The sentence is from Psalm 119: It was good for me to be afflicted so that I might learn your decrees.[1] It is ambivalent because it implies that God positively causes or allows us to suffer to give us a lesson. Other sentences here and there in Scripture seem to vouch this interpretation, as these words from the book of Proverbs quoted in the letter to the Hebrews: The Lord disciplines those he loves and punishes everyone he accepts as a son.[2]

However, more persuasive even than the apparent confirmation from Scripture, this interpretation is welcomed by the most insidious parasite of our spiritual and emotional life, namely guilt. If this misfortune, this trouble, this accident is happening to me, it is because I have disobeyed God, I have displeased him in one way or the other, I deserve it.

This travesty of Christian faith keeps such a strong hold on us because it is the core of the pagan sense of sacred which has plagued mankind ever since the first religious feeling dawned in the conscience of our earliest ancestors.

Instinctive human piety is based on fear. Confronted with an environment that they could only partially understand, our forebears ascribed everything they could not explain to invisible agents (gods, demons, spirits) whose identity and motives were unfathomable. Nothing is more tempting than attributing calamities or misfortunes to supernatural agents we might have inadvertently displeased and which have to be appeased in one way or another.

We might think that we have overcome these primitive instincts today, especially as we are more or less persuaded that everything can be explained scientifically and that if something still seems incomprehensible we will get there one day.

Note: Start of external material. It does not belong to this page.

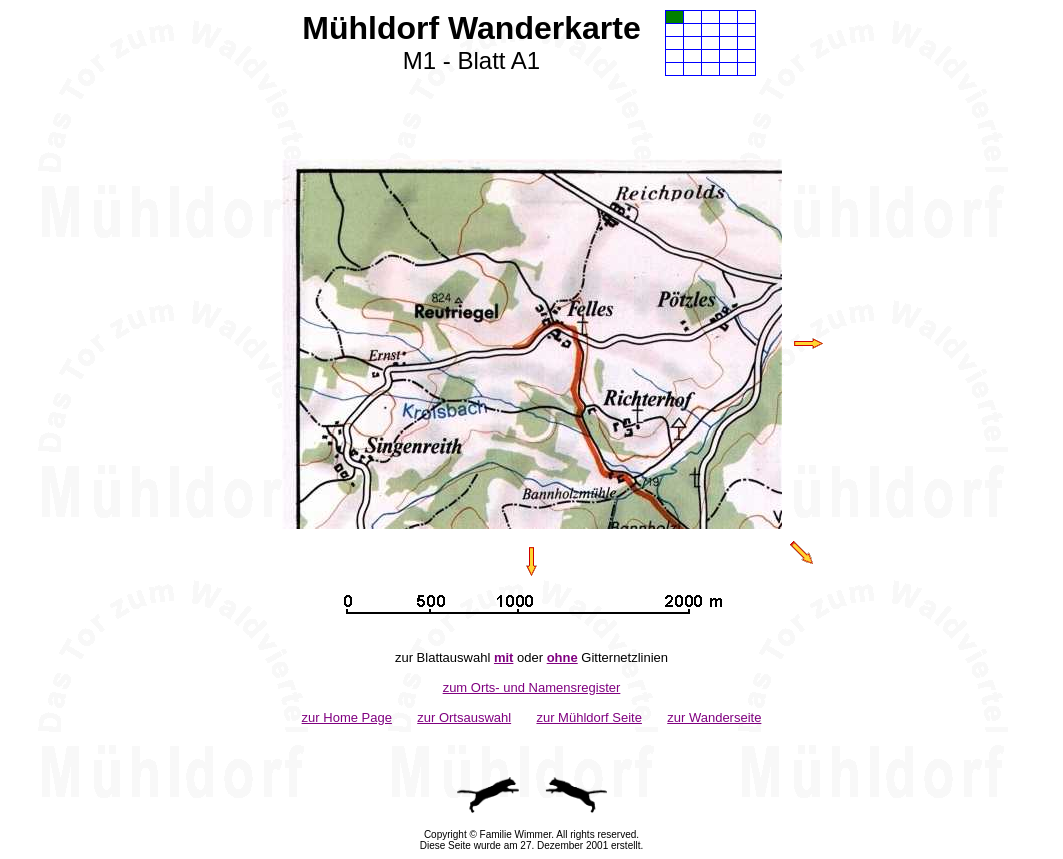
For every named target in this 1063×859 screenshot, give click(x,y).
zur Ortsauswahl (464, 717)
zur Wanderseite (714, 717)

And yet, these instincts are still very much alive and have changed their focus only marginally.

Whether or not we believe that there is an explanation for a pandemic, a tsunami, an earthquake, a terror attack or, more mundanely, an illness, a flood of anxiety, a heartbreak and so on, whenever any of these adversities hits us we cannot evade a nagging question from bothering us: ‘Why me?’ or ‘What have I done to deserve it?’.

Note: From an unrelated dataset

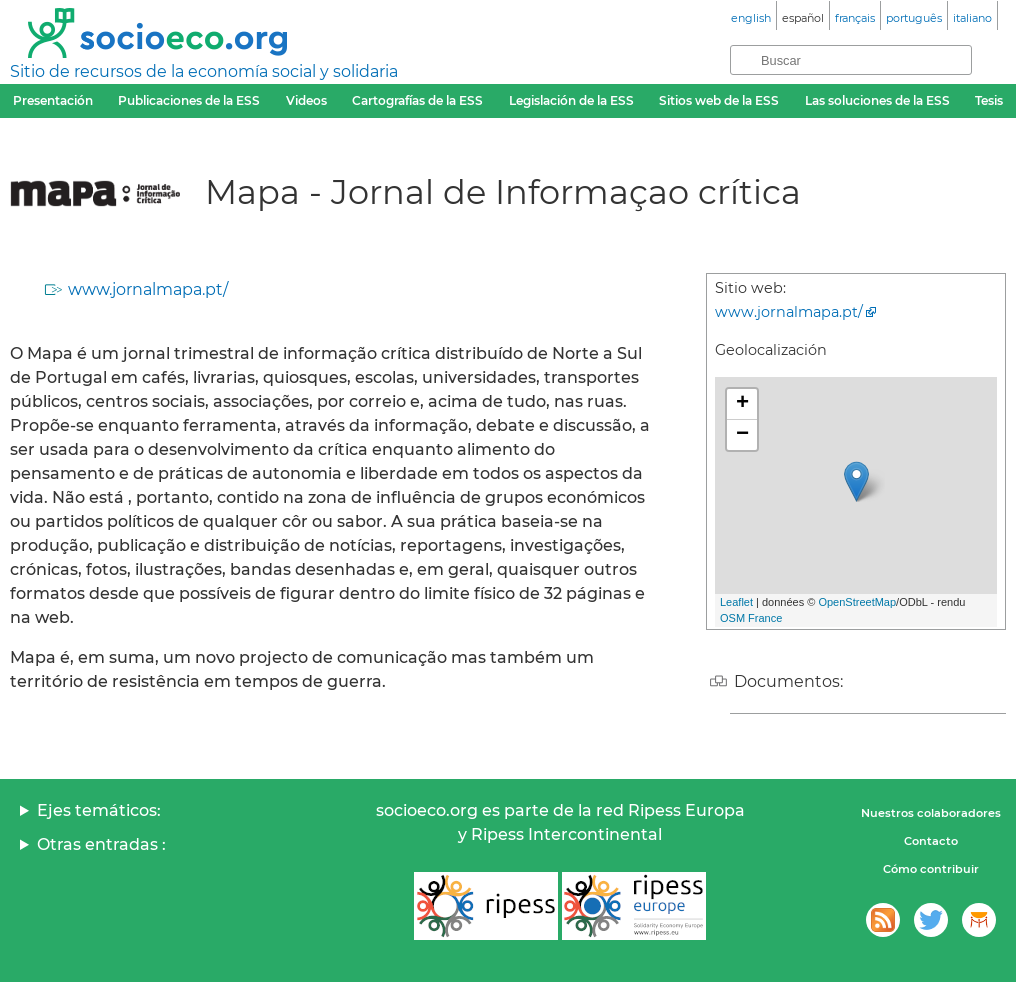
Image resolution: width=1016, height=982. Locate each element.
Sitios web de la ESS (719, 100)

We might not acknowledge it, but this sentence betrays our core belief in the existence of some agent or principle at work in nature and history which inflicts retaliatory or corrective misery on us. Belief in the God of Jesus Christ does not automatically shield us from these instincts and this can condition our interpretation of the sentence quoted above: It was good for me to be afflicted so that I might learn your decrees [3] - “It is right that this misfortune should have happened to me because I need to be punished to learn a lesson”.

How can such a sentence then become prayer? How can it help us to relate to God in the right way? How can it have become part of the Psalms, that is the body of prayers authorised and recommended by Scripture?

The answer is that it benefits us precisely insofar as it gives voice to our guilt, unmasks it and entrusts it to the Lord. In many ways, this is similar to what happens when a child who has done some mischief cries in the anticipation of reproach or punishment knowing that the mother or the father will react in exactly in the opposite way with consoling words and hugs.

The only remedy for guilt is tenderness. The moment we entrust guilt to the Father’s love it loses its power and vanishes like fog when the sun rises.

[1] Psalm 119.71. [2] Hebrews 12.6 quoting Proverbs 3.11f. [3] Psalm 119.71.